◆ **What the task requires**
Each record that comes next should be output exactly; pictures do not belong in the copy.

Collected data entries

##############################

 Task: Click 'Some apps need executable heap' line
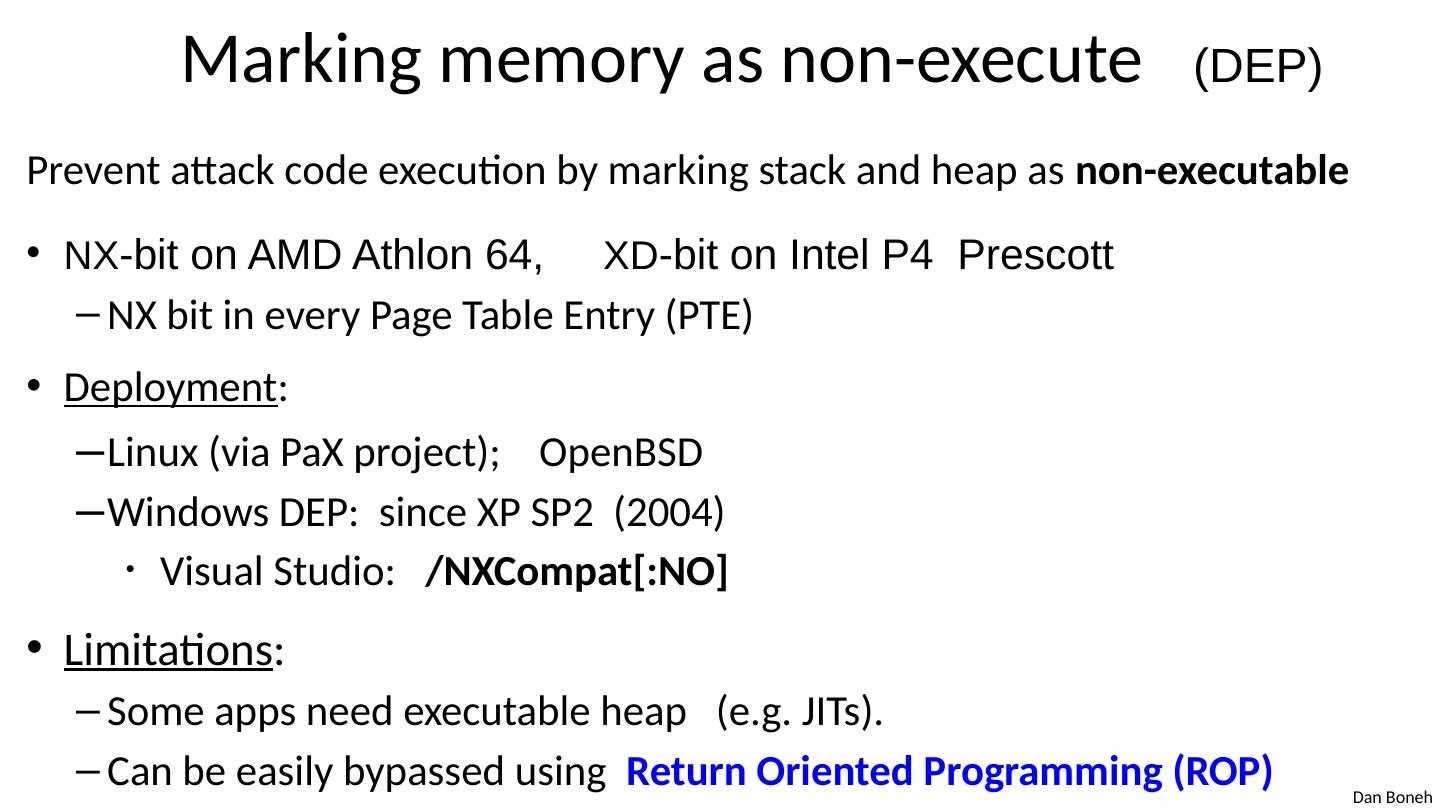392,713
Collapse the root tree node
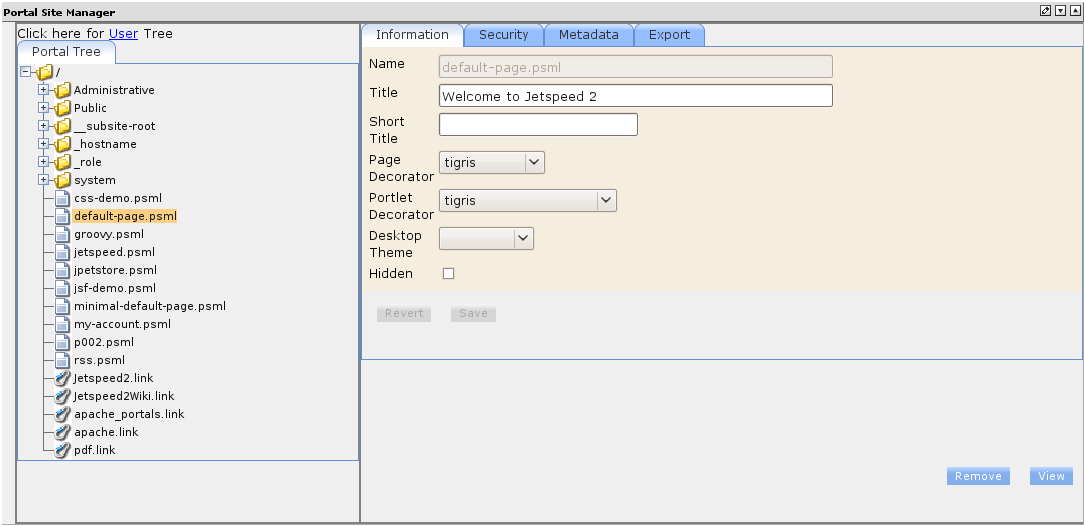1085x526 pixels. click(x=25, y=72)
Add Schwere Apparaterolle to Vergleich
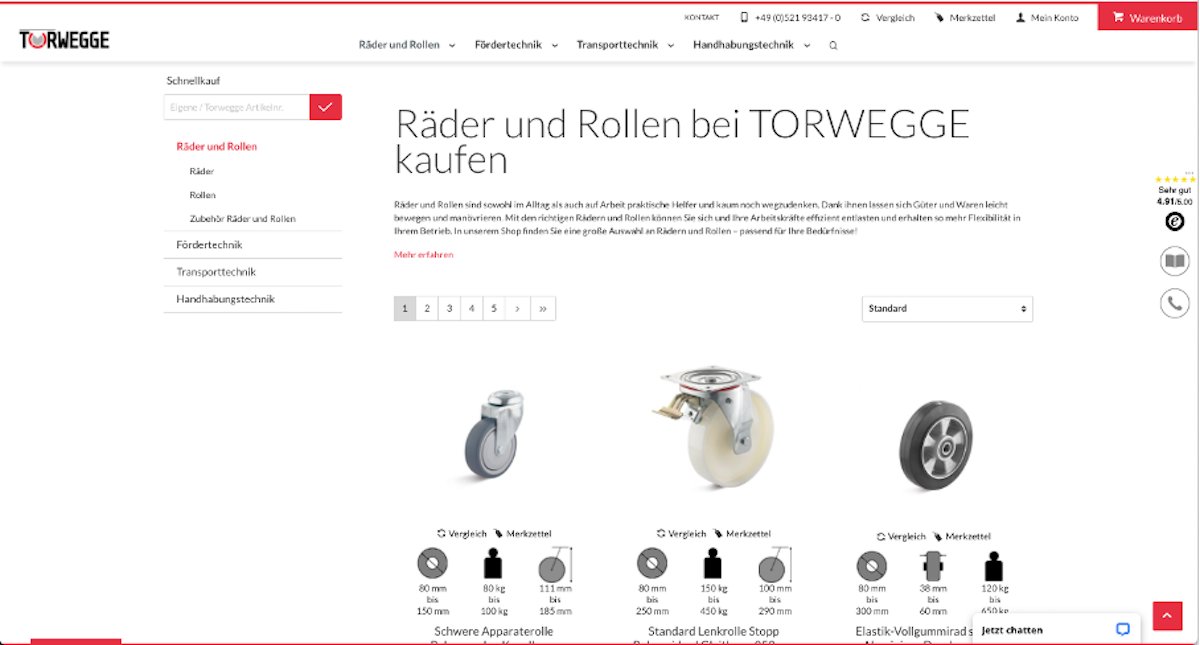 click(462, 534)
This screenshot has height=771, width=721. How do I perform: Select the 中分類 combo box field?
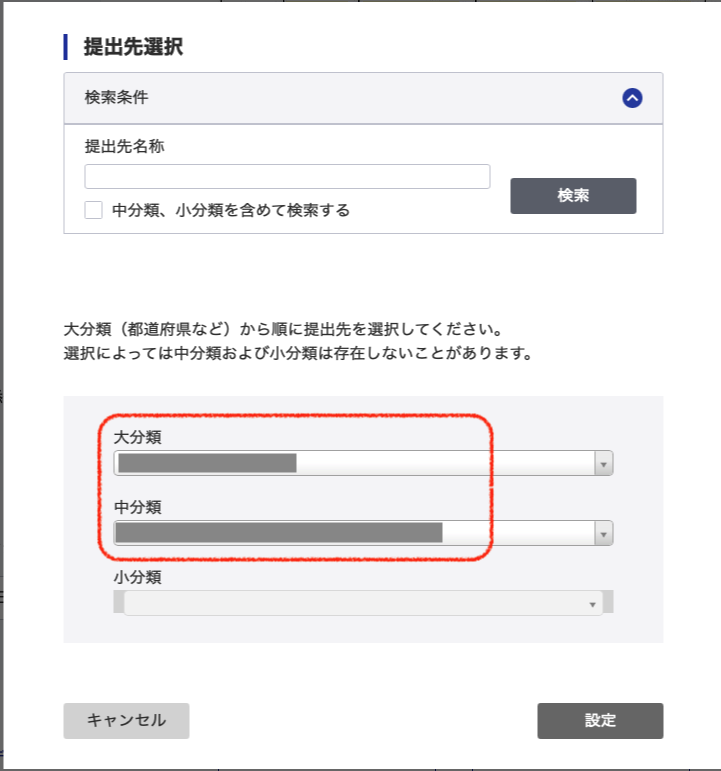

##############################

◆ **Solved exercise**
 Task: Click 'Some apps need executable heap' line
392,713
Collapse the root tree node
1085x526 pixels. click(x=25, y=72)
Add Schwere Apparaterolle to Vergleich
 click(462, 534)
This screenshot has height=771, width=721. How do I perform: Select the 中分類 combo box field?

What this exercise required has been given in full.